:: Data excerpts ::

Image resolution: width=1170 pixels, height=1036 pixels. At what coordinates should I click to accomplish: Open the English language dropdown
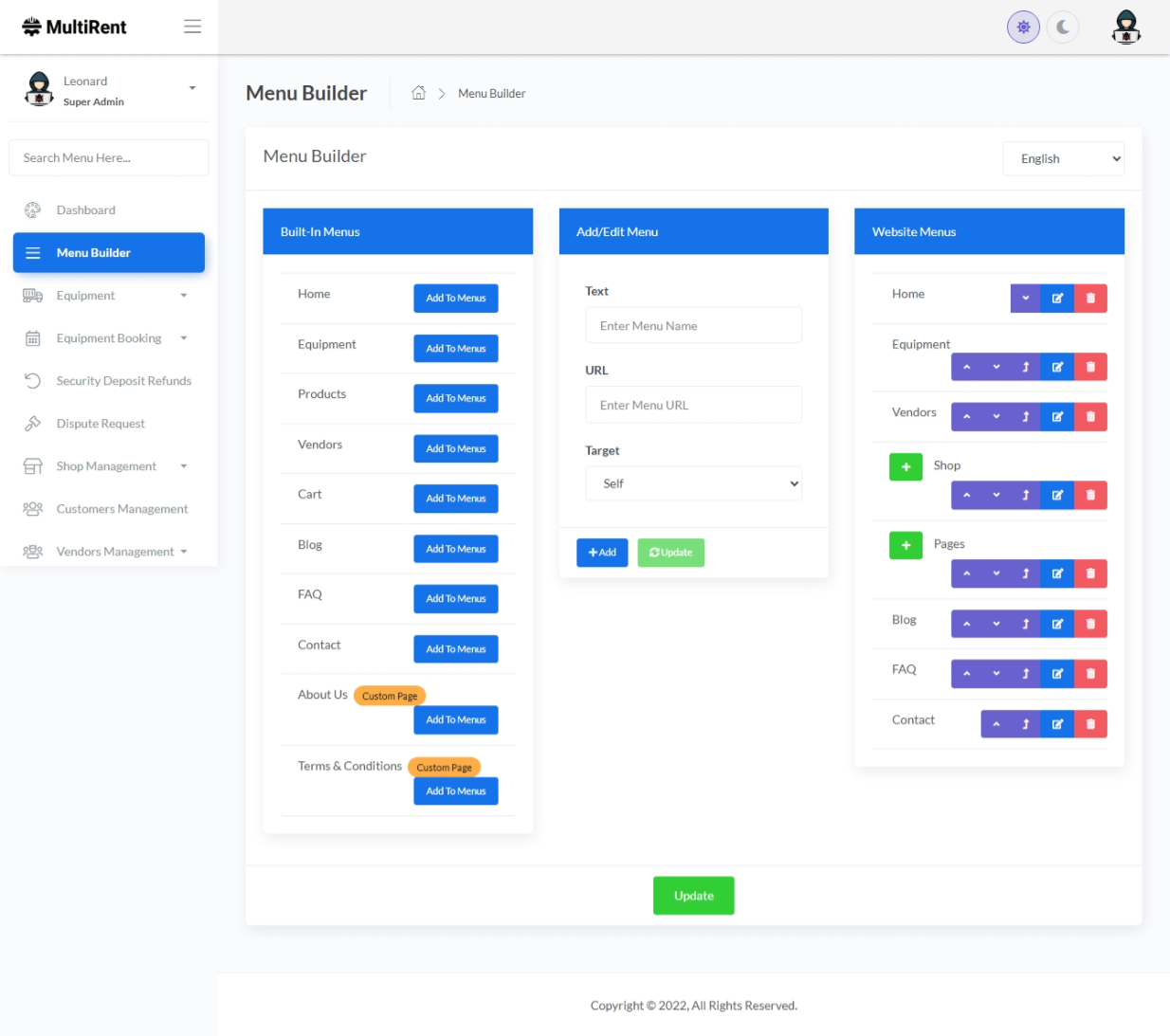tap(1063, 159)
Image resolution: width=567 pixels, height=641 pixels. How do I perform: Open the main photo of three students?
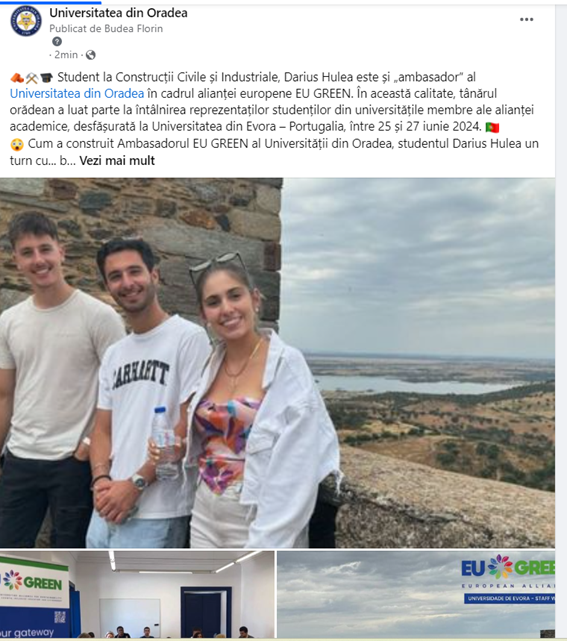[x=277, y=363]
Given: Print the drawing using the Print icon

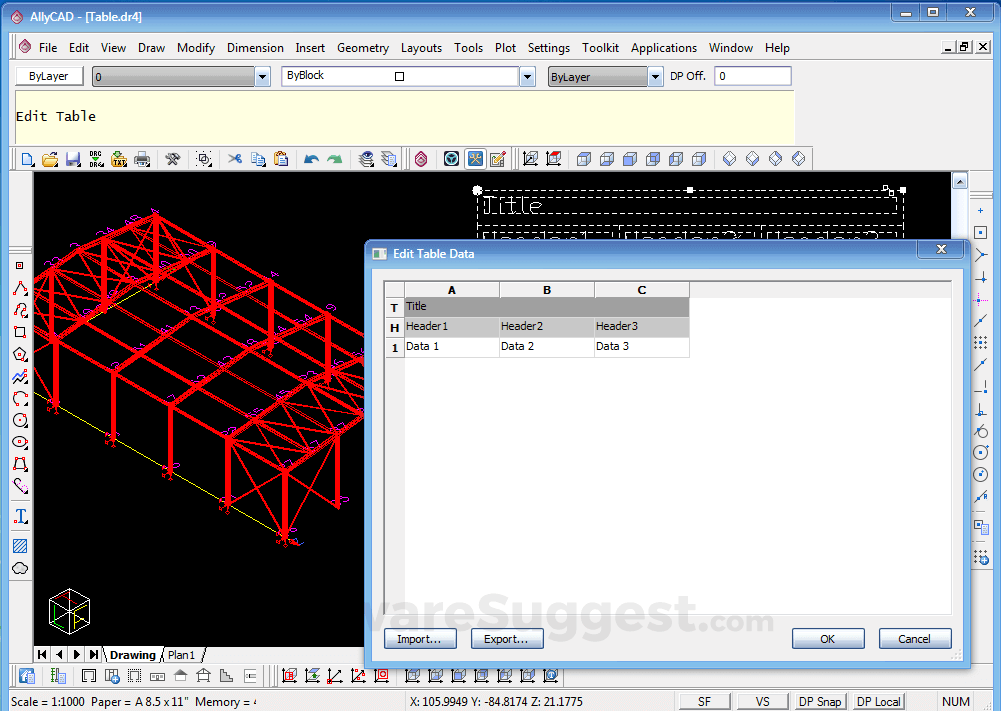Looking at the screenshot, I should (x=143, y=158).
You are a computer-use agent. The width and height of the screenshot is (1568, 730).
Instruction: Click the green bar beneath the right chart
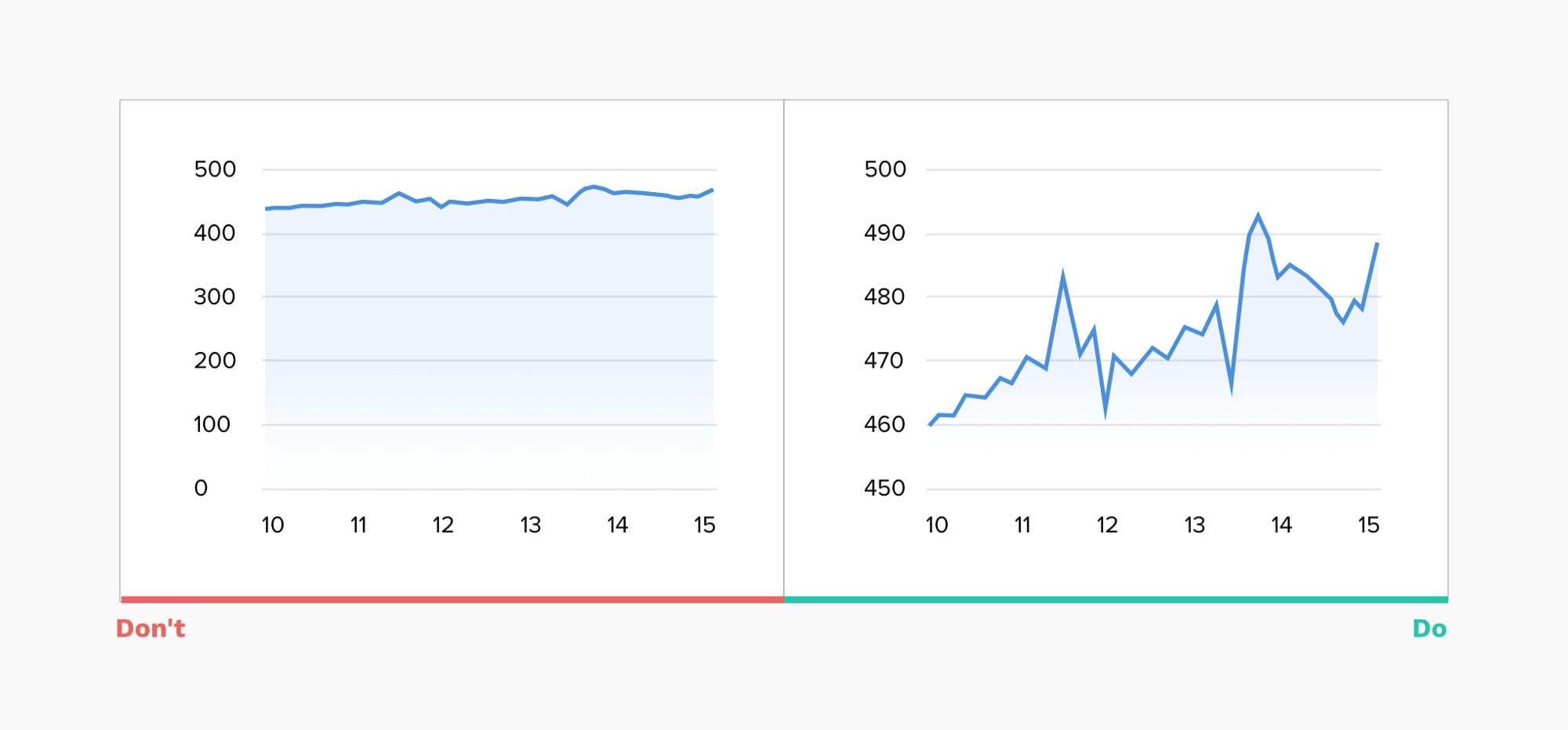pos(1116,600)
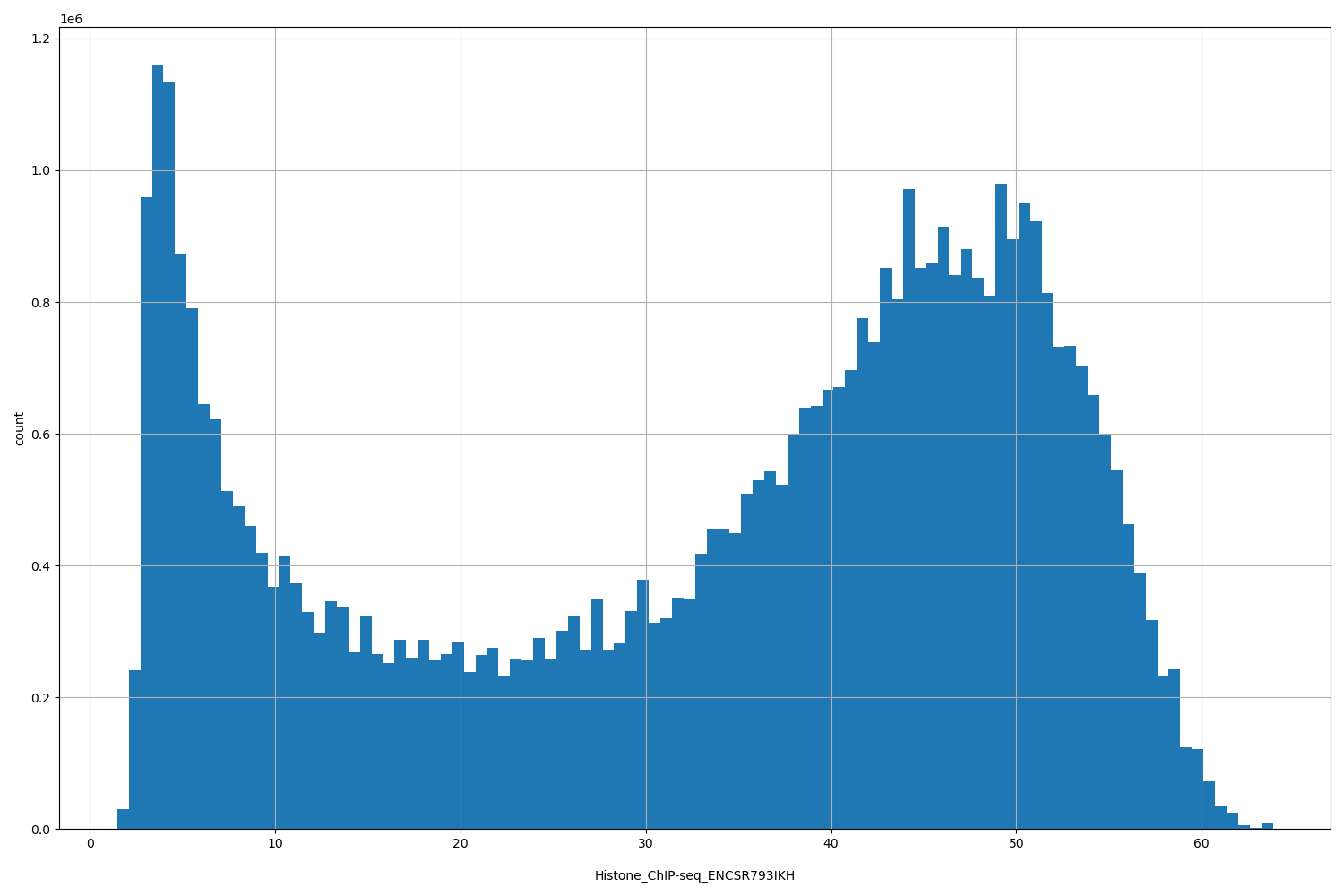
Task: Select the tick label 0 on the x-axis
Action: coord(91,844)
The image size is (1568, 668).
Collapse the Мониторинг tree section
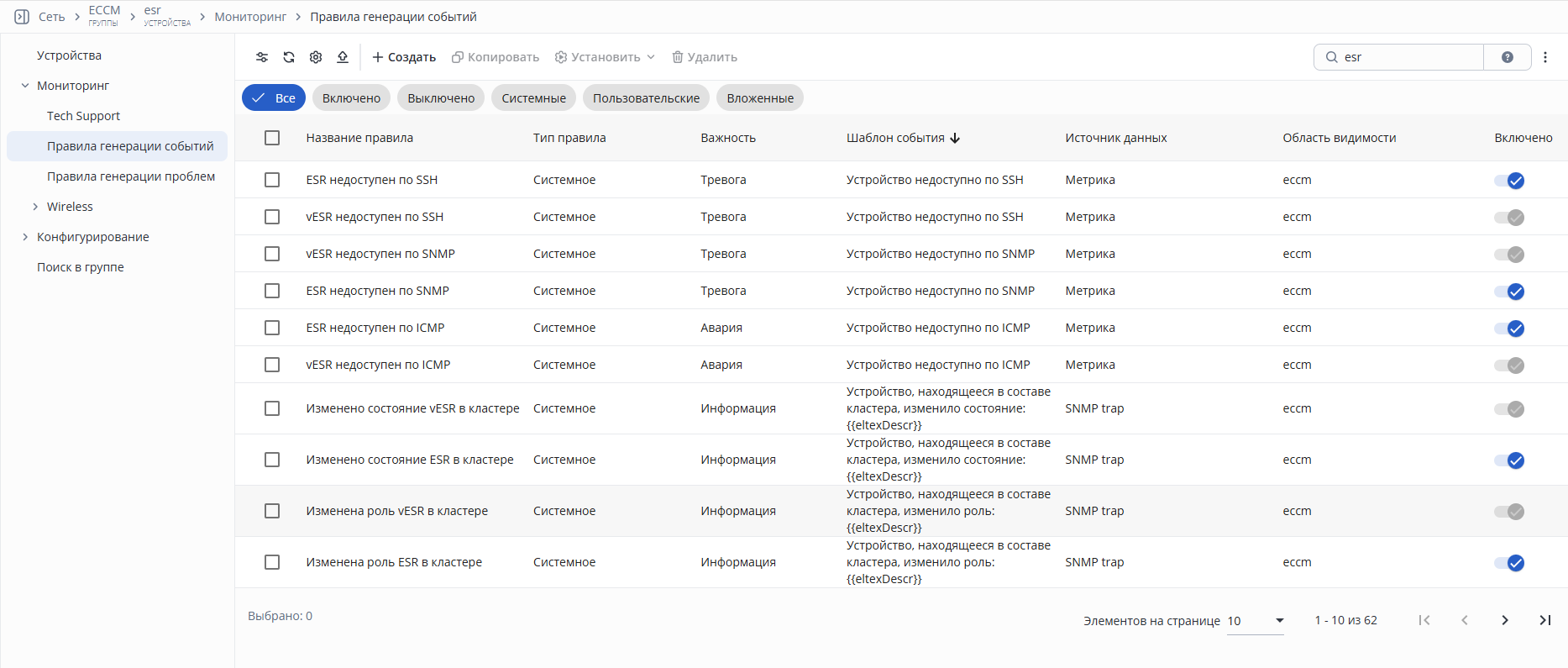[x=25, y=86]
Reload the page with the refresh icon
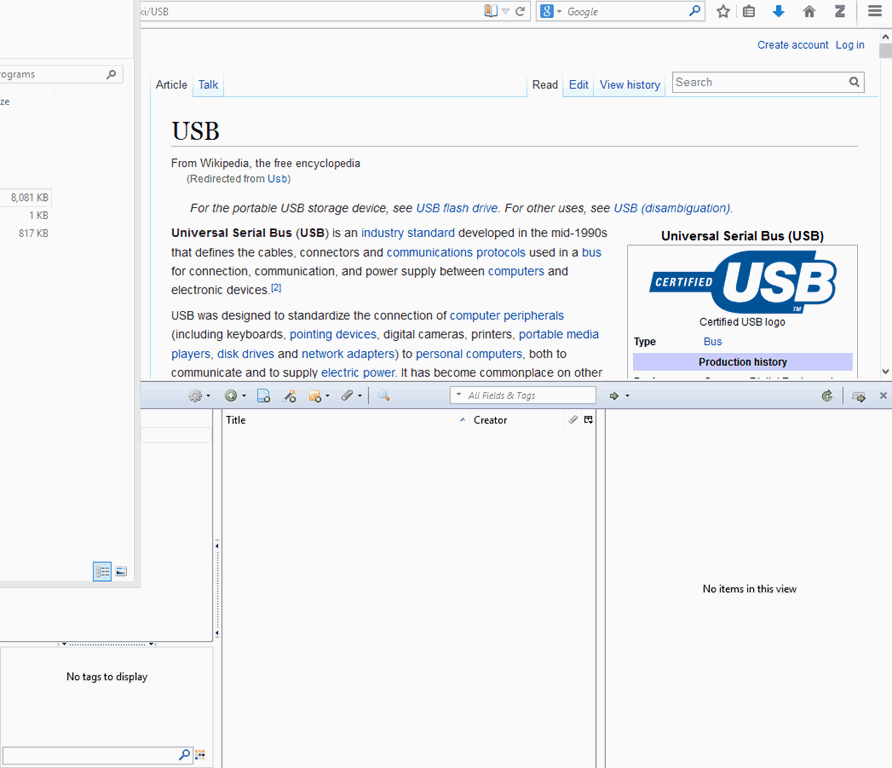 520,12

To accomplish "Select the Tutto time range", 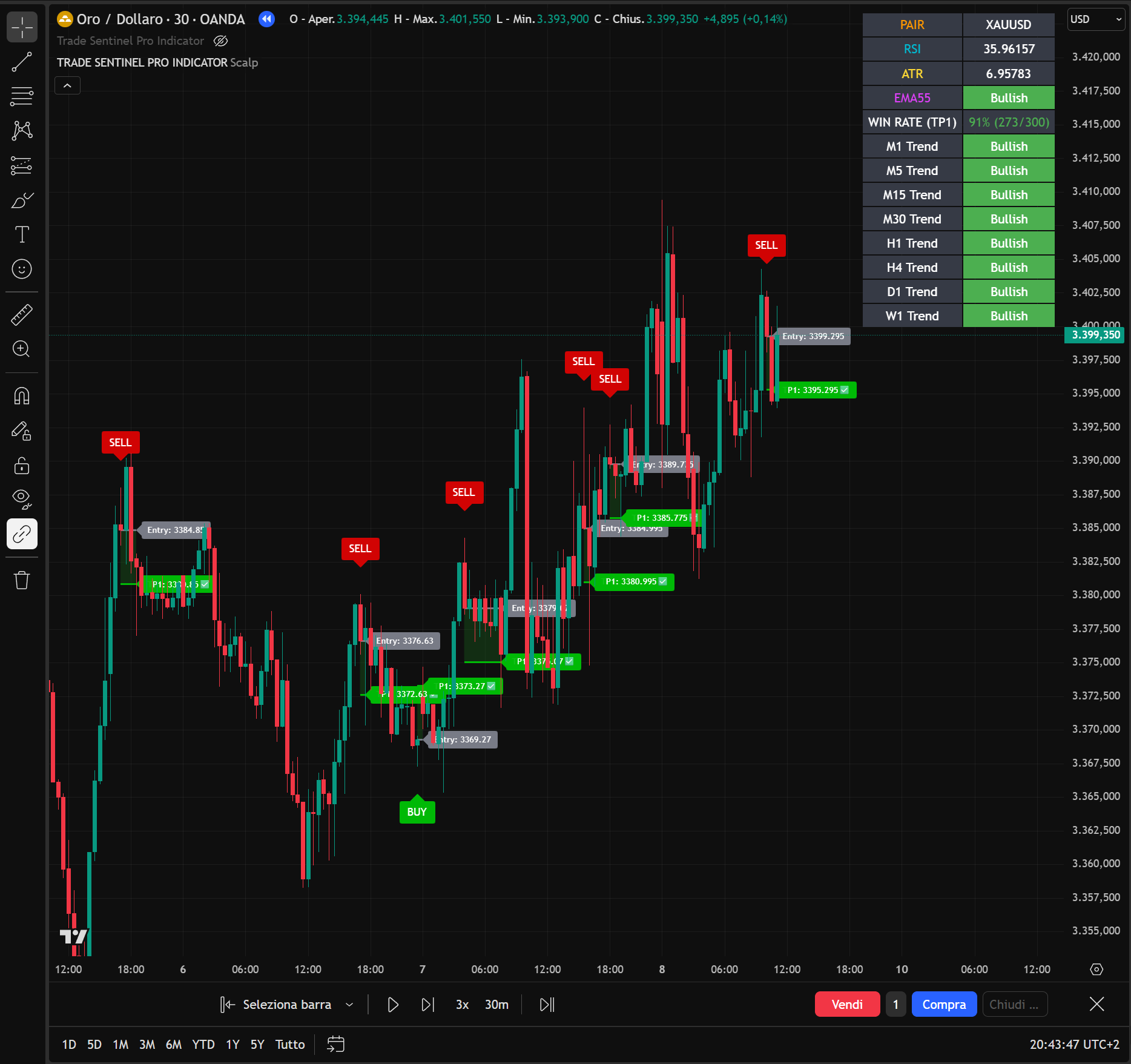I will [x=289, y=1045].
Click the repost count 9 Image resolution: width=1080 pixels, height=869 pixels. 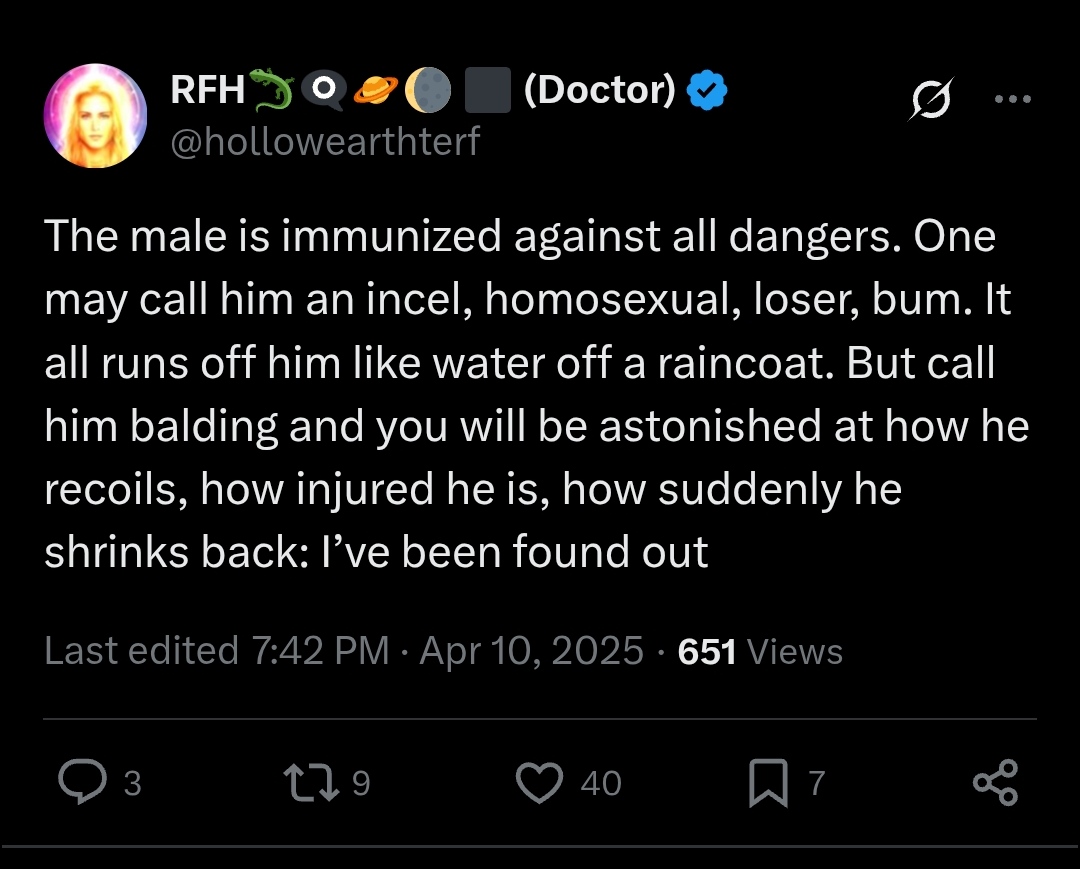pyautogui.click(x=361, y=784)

:::

To do: Would you copy, word for word, only the lines above from the one containing "Given: Print the drawing using the Print icon" through the one containing "You are a computer-use", both included, and please leave out the pictures?

Reply:
Given: Print the drawing using the Print icon

Looking at the screenshot, I should (x=143, y=158).
You are a computer-use agent. The width and height of the screenshot is (1568, 730).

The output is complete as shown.